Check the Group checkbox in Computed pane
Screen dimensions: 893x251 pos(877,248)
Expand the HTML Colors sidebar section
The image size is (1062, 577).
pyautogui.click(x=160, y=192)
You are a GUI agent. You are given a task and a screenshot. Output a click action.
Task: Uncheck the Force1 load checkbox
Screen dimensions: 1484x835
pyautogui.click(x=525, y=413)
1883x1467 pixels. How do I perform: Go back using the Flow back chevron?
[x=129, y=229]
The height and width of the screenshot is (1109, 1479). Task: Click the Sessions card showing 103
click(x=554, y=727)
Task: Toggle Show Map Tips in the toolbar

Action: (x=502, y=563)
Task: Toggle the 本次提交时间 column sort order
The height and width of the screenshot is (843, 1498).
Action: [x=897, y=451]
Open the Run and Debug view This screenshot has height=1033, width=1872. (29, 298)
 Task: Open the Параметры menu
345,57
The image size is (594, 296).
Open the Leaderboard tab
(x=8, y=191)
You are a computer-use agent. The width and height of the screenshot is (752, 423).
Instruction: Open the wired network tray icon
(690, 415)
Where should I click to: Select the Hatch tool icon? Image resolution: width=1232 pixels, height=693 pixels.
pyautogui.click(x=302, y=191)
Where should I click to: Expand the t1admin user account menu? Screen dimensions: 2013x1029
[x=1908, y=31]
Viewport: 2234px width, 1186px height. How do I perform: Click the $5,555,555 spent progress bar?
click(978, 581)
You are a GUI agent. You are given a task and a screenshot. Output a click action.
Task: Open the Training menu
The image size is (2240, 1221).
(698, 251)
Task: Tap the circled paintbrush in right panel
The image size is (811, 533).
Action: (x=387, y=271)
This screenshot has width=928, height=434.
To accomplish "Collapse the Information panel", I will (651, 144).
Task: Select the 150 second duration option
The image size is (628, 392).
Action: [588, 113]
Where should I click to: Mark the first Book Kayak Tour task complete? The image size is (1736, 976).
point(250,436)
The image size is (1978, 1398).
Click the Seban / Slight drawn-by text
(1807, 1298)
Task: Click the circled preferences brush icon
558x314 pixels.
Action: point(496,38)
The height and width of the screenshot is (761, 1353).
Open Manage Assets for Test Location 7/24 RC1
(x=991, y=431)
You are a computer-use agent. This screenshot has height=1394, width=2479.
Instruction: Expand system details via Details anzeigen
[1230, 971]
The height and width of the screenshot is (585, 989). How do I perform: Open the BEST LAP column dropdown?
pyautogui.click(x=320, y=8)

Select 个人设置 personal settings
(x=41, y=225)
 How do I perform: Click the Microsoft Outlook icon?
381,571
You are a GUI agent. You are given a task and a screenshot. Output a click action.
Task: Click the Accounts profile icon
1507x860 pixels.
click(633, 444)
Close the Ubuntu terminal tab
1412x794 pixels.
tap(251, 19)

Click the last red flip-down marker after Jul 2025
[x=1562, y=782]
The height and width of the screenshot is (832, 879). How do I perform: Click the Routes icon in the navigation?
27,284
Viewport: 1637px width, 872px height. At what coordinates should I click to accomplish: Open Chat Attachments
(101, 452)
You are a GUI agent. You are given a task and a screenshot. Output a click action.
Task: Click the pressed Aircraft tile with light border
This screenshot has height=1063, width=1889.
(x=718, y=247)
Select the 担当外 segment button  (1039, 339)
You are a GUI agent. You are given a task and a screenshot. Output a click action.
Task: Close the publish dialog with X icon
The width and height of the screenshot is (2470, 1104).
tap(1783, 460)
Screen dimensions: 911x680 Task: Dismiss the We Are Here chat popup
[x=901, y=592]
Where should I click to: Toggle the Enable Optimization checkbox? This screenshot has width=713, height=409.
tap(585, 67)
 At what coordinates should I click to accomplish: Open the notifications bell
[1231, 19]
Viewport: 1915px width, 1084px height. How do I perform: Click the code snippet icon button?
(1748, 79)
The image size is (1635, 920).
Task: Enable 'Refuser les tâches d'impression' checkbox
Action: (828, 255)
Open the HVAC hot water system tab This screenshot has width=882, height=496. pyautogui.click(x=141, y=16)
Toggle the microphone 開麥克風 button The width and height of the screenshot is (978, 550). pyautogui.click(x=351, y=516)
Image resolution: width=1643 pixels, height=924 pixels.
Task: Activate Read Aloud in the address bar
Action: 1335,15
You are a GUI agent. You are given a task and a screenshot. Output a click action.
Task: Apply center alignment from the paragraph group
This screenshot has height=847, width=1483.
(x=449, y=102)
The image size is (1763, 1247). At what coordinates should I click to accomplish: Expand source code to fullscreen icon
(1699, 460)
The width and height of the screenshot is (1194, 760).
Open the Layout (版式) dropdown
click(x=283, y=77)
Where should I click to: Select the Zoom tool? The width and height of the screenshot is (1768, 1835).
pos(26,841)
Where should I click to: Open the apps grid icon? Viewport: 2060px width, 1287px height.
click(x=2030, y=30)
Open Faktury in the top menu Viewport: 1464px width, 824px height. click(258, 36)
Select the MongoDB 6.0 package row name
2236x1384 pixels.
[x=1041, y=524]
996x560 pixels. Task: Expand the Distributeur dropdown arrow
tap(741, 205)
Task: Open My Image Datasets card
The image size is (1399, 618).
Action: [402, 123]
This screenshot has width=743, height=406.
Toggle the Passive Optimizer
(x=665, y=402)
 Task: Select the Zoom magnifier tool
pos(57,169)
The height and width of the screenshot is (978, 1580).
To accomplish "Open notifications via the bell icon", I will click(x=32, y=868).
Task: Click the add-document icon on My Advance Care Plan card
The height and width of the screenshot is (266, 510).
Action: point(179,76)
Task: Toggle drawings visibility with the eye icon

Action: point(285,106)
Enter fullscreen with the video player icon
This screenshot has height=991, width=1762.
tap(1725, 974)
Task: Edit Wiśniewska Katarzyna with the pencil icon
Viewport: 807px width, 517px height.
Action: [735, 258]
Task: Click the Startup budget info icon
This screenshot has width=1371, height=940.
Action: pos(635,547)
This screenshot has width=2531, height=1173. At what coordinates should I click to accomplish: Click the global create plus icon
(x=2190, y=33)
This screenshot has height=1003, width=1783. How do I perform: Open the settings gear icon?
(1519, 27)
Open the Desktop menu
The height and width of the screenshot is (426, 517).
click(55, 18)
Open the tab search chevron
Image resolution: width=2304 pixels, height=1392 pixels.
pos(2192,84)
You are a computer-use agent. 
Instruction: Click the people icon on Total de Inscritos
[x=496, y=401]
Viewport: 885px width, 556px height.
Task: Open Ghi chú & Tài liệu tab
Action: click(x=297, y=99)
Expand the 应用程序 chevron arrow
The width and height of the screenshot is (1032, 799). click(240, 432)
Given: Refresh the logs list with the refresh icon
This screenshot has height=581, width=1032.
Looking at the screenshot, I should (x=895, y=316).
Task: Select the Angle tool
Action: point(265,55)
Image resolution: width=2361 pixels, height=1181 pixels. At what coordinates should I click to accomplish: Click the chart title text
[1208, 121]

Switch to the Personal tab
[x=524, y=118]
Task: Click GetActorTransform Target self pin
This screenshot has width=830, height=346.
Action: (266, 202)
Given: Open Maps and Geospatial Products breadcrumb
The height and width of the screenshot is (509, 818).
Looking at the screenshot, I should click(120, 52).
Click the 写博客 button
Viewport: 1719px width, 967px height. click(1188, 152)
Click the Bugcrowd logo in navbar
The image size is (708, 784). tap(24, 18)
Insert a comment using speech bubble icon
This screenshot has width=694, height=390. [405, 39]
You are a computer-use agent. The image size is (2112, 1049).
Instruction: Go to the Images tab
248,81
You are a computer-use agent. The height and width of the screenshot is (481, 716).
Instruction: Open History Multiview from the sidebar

*PROMPT*
Copy out each line of the material above that holds the word "sidebar".

*TASK SOLUTION*
Expand the HTML Colors sidebar section
Instruction: Open History Multiview from the sidebar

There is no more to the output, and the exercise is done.